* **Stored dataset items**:
_ _ _ _

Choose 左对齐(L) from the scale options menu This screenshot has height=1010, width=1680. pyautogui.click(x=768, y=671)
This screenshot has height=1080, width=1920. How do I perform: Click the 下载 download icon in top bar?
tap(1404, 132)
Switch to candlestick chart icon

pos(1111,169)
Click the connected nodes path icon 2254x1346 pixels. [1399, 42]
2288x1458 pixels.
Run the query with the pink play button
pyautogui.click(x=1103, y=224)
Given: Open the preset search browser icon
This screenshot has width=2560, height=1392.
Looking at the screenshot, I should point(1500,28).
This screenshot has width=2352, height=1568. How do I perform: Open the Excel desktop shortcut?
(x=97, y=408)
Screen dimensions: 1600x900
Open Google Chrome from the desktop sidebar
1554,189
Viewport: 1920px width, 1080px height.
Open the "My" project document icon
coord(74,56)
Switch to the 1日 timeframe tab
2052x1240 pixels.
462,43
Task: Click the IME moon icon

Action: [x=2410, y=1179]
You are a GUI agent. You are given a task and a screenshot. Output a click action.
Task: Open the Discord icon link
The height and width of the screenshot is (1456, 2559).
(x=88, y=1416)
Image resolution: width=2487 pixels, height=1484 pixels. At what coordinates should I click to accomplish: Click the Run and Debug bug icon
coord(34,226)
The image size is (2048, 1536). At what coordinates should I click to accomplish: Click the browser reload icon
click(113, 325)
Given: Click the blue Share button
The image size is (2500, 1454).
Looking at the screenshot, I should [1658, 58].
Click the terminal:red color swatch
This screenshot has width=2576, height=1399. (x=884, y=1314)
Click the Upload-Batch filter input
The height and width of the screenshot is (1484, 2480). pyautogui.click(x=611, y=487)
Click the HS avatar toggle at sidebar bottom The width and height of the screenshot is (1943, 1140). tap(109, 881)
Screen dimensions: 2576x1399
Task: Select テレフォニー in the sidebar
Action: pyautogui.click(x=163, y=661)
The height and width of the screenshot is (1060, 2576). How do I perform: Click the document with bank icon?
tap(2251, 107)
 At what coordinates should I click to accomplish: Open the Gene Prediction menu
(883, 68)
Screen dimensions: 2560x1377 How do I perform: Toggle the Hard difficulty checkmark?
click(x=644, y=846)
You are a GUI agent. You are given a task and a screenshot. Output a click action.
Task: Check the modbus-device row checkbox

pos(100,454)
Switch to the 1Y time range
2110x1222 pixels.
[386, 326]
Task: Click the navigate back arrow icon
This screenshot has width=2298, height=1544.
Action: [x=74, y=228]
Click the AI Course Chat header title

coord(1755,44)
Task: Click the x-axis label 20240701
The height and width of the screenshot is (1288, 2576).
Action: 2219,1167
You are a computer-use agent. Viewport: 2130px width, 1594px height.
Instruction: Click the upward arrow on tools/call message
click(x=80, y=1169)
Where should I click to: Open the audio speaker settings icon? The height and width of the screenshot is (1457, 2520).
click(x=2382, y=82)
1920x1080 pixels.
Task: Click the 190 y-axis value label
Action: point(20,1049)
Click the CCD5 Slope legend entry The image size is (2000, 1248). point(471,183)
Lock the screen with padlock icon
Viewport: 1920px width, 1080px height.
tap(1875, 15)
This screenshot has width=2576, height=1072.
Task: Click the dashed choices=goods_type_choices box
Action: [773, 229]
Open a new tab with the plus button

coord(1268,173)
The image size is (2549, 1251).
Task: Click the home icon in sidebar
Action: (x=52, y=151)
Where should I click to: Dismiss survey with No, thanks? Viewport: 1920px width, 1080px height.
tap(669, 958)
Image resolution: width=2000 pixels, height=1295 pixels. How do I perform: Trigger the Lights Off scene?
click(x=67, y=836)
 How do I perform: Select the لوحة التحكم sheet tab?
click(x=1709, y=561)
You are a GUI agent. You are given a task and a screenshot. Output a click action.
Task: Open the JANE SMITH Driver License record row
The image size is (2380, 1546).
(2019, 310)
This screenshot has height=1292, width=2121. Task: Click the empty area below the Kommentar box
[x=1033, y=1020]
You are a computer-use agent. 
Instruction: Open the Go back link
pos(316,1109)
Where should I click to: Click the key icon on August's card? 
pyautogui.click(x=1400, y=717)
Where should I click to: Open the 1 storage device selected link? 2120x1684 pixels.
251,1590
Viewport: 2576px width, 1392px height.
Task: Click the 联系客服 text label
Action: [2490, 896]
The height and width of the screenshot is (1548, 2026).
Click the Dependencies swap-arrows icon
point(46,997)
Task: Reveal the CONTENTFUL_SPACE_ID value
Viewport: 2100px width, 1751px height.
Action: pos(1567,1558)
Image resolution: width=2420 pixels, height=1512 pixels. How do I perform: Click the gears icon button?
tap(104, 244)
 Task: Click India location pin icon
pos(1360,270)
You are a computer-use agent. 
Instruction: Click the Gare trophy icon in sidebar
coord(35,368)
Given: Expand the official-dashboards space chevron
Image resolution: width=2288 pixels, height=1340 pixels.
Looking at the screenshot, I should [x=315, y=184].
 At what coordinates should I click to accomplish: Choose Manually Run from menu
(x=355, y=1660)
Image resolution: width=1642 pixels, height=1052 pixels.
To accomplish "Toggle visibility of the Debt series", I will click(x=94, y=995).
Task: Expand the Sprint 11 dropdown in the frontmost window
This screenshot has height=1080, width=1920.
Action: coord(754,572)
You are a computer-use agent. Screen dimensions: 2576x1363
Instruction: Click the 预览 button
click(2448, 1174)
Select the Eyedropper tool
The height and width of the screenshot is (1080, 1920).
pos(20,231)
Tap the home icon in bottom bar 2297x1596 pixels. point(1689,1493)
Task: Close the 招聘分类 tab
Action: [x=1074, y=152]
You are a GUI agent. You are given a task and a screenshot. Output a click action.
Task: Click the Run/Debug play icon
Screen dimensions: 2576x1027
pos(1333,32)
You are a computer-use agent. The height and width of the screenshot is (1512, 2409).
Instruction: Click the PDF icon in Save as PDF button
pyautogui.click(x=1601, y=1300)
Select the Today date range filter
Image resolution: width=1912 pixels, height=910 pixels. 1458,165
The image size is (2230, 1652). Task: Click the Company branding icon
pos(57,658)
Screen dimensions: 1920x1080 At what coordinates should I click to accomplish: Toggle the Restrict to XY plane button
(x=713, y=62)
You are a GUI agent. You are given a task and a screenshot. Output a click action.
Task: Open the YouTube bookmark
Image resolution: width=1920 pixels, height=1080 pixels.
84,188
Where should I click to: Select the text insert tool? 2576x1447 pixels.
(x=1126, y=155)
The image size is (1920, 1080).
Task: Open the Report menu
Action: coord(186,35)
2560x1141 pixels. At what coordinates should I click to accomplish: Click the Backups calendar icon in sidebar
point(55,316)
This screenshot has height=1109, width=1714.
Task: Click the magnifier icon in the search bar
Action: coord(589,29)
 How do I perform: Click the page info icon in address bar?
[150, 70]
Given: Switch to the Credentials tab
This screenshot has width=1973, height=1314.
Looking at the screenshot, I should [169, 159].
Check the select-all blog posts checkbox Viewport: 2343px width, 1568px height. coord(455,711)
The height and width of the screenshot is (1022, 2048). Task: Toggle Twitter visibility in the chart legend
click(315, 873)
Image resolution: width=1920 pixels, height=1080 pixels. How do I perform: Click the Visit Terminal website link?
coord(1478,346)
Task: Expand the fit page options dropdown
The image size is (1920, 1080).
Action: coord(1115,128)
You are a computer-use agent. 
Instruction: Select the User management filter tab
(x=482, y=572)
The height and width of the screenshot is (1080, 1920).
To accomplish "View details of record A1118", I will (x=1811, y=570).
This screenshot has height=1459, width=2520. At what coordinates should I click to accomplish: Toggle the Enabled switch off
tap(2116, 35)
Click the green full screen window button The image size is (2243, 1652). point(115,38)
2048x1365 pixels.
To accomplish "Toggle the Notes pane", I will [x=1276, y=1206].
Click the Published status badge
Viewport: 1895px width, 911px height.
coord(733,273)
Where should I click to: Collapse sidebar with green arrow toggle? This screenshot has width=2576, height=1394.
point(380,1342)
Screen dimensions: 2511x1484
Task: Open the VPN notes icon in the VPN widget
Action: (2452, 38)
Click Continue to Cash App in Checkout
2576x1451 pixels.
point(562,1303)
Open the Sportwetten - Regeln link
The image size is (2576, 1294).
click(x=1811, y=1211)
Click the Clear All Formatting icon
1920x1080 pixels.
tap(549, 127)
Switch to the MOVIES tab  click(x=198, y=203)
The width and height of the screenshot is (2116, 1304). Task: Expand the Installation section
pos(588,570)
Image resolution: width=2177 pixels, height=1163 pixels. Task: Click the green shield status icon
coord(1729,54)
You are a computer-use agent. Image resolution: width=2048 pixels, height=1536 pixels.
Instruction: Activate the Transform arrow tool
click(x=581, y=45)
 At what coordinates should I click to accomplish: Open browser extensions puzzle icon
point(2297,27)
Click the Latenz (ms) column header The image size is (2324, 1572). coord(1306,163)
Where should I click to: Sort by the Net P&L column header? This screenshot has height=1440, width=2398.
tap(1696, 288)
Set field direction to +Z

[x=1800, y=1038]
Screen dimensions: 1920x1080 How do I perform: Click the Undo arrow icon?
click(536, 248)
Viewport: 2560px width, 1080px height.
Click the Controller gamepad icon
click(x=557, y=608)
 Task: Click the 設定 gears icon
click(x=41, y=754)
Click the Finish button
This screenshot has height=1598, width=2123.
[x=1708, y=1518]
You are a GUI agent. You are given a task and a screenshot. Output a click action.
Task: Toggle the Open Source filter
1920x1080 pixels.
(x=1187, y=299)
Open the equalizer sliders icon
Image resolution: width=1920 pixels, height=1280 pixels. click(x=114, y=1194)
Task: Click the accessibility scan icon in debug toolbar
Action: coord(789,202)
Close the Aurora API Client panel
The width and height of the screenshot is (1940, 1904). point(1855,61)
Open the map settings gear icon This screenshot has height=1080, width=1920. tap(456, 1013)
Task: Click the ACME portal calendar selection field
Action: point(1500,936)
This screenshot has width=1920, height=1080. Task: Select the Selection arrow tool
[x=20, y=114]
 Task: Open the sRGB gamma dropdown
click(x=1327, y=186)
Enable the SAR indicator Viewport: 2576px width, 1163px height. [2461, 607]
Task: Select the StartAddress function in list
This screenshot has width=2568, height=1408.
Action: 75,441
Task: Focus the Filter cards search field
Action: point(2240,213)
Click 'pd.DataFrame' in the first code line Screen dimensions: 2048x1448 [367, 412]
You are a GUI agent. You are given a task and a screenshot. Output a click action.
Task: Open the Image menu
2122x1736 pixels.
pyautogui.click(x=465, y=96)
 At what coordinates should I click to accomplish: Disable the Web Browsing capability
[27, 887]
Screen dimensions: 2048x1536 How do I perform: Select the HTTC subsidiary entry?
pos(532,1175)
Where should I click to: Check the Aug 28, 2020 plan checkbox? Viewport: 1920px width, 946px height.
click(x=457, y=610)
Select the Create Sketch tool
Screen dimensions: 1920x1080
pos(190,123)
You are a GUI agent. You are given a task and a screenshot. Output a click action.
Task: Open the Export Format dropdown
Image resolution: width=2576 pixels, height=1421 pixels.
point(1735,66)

_ _ _ _

* **TASK DESCRIPTION**: Which lines of the records contain the word "window"? Copy each of them.

* **RESULT FOR THIS TASK**:
Task: Expand the Sprint 11 dropdown in the frontmost window
Click the green full screen window button The image size is (2243, 1652). point(115,38)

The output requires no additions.